JAKARTA – PT Pertamina Patra Niaga resmi menyesuaikan harga Liquefied Petroleum Gas (LPG) nonsubsidi varian 5,5 kg dan 12 kg mulai 18 April 2026. Kenaikan yang mencapai kisaran 18 persen ini dipicu oleh lonjakan harga minyak mentah dunia serta memanasnya tensi geopolitik di Timur Tengah.
Untuk wilayah Jawa, Bali, dan Nusa Tenggara Barat, harga Elpiji 12 kg melonjak dari Rp192.000 menjadi Rp228.000 per tabung. Sementara itu, varian Bright Gas 5,5 kg naik dari Rp90.000 menjadi Rp107.000 per tabung. Kenaikan ini merupakan yang pertama kalinya sejak penyesuaian terakhir pada November 2023.
Direktur Jenderal Minyak dan Gas Bumi Kementerian ESDM, Laode Sulaeman, menjelaskan bahwa kenaikan harga gas domestik tidak terlepas dari meroketnya Indonesian Crude Price (ICP). Pada Maret 2026, ICP menyentuh angka 102,26 dolar AS per barel, melonjak tajam dibandingkan bulan sebelumnya.
“Lonjakan ICP ini dipicu oleh dinamika geopolitik global yang memanas, terutama eskalasi konflik di Timur Tengah yang melibatkan Amerika Serikat, Israel, dan Iran.

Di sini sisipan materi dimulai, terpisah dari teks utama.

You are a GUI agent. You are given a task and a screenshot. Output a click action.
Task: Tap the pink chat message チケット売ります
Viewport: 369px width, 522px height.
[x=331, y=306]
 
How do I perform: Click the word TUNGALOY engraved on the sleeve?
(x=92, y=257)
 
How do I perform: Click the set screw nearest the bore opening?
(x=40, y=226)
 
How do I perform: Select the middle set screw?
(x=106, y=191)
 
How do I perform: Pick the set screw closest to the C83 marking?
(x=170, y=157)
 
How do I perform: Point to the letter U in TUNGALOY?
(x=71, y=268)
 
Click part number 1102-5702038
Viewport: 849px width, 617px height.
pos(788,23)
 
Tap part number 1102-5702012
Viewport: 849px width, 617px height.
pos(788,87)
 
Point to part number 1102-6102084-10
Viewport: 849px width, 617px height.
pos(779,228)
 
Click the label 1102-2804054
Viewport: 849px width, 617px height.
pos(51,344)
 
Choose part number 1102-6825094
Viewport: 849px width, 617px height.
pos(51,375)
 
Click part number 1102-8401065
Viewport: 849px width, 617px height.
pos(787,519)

Hal ini berdampak langsung pada terganggunya jalur distribusi energi dunia, termasuk kekhawatiran di Selat Hormuz,” ujar Laode dalam keterangannya di Jakarta.

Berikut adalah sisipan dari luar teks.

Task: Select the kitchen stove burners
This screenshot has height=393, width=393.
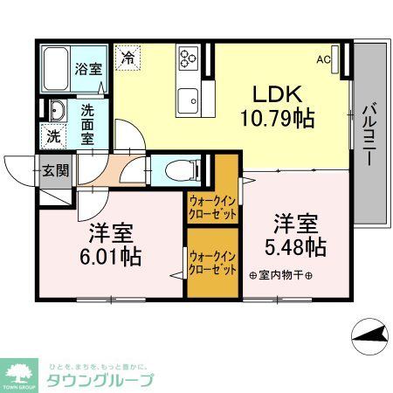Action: (x=188, y=59)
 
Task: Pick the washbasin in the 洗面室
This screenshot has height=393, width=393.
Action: (x=56, y=111)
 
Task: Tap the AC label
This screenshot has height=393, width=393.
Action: (x=323, y=59)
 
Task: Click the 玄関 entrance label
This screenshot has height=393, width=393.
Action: (x=55, y=170)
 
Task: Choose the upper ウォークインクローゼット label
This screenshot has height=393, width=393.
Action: (x=212, y=206)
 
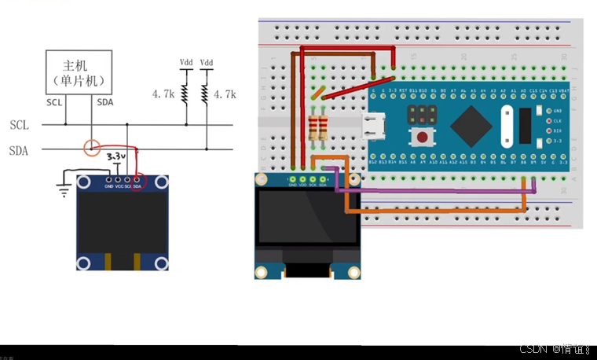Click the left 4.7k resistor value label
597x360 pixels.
163,94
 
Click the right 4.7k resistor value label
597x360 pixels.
225,94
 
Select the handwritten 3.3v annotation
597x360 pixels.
116,157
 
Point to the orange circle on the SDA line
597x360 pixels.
93,146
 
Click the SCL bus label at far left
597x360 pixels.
20,125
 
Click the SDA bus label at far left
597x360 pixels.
20,151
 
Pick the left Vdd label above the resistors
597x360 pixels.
186,62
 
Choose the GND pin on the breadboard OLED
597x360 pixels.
292,180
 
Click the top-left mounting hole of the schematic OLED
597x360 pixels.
82,183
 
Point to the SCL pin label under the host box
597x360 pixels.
54,102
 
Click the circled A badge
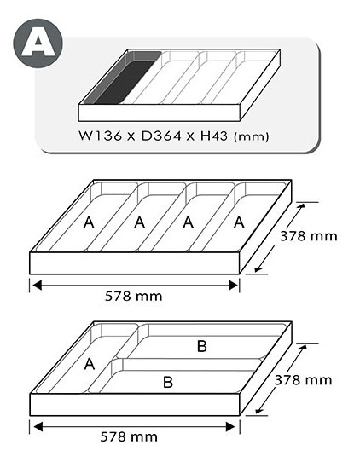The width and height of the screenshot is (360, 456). tap(38, 43)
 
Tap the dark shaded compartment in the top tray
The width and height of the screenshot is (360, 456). tap(122, 78)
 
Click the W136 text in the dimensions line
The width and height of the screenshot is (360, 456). tap(100, 136)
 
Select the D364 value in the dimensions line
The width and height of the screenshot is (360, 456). tap(161, 136)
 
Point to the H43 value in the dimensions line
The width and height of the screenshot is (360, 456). tap(214, 136)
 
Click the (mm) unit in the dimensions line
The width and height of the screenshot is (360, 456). tap(251, 136)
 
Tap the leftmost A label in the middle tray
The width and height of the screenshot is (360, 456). tap(89, 222)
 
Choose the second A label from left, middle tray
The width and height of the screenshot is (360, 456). tap(140, 222)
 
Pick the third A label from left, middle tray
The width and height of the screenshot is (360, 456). tap(189, 222)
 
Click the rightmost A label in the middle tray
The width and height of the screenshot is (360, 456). tap(239, 222)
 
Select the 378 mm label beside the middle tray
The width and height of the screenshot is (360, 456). tap(309, 236)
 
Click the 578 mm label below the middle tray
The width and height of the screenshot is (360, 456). tap(134, 297)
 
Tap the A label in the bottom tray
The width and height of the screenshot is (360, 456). tap(90, 364)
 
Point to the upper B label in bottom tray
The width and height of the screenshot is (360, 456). tap(202, 346)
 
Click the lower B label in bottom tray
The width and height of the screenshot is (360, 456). tap(168, 382)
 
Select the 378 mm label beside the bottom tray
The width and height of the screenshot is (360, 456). tap(303, 380)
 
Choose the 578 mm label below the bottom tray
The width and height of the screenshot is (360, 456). tap(129, 436)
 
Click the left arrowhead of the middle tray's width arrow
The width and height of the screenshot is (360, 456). tap(37, 286)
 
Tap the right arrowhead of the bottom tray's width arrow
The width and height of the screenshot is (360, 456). tap(230, 427)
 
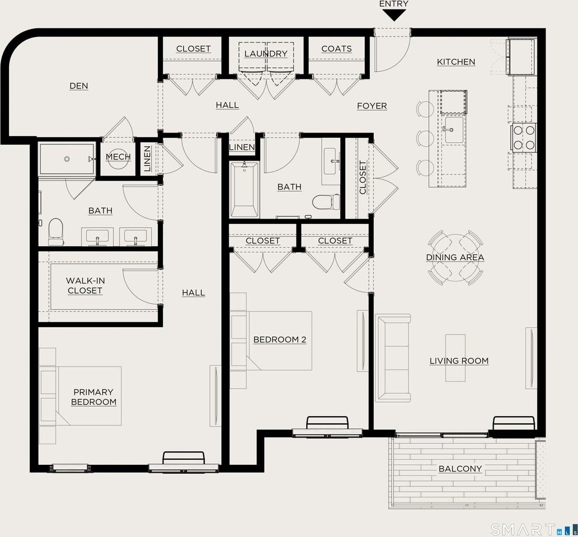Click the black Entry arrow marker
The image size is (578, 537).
(394, 15)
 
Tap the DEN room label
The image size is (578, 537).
(79, 86)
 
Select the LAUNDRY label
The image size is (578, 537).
(266, 54)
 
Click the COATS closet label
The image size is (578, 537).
(336, 49)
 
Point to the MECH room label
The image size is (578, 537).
(118, 157)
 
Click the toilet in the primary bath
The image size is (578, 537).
(56, 231)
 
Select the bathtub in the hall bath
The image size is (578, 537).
(245, 190)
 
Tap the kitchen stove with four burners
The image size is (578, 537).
(524, 138)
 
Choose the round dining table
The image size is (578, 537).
(455, 257)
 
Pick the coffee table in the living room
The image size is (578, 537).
(455, 358)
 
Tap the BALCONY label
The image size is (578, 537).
(460, 469)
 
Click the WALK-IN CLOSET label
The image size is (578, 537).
(85, 286)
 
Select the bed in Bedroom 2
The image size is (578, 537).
(274, 340)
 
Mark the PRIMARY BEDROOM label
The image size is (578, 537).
(93, 397)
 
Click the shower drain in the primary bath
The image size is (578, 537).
(67, 159)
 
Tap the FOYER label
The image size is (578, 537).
(372, 106)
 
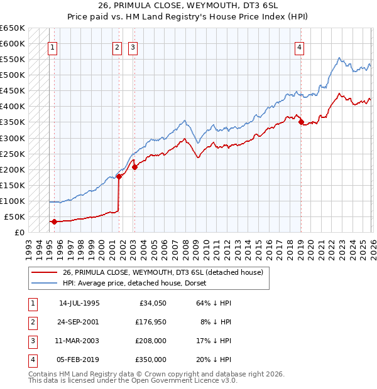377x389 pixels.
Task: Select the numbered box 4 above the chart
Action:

Kondisi ini menempatkan masyarakat kelas menengah dalam posisi sulit. Berbeda dengan masyarakat berpenghasilan rendah yang masih bisa mengakses Elpiji subsidi 3 kg (tabung melon), kelompok kelas menengah dipaksa beradaptasi dengan harga pasar yang fluktuatif di saat daya beli sedang diuji.
Mantan Corporate Secretary Pertamina Patra Niaga, Irto Ginting, sebelumnya sempat menyebut bahwa evaluasi harga LPG selalu didasarkan pada tren Contract Price Aramco (CPA) dan nilai tukar rupiah. Dengan kondisi dolar yang menguat dan harga minyak yang melambung, penyesuaian harga menjadi langkah yang sulit dihindari untuk menjaga keberlangsungan pasokan.
Di luar wilayah Jawa dan Bali, harga Elpiji nonsubsidi ini kemungkinan akan lebih tinggi karena adanya penyesuaian biaya distribusi menuju masing-masing daerah. Pertamina memastikan stok gas di tingkat agen dan pangkalan tetap aman meskipun terjadi perubahan harga.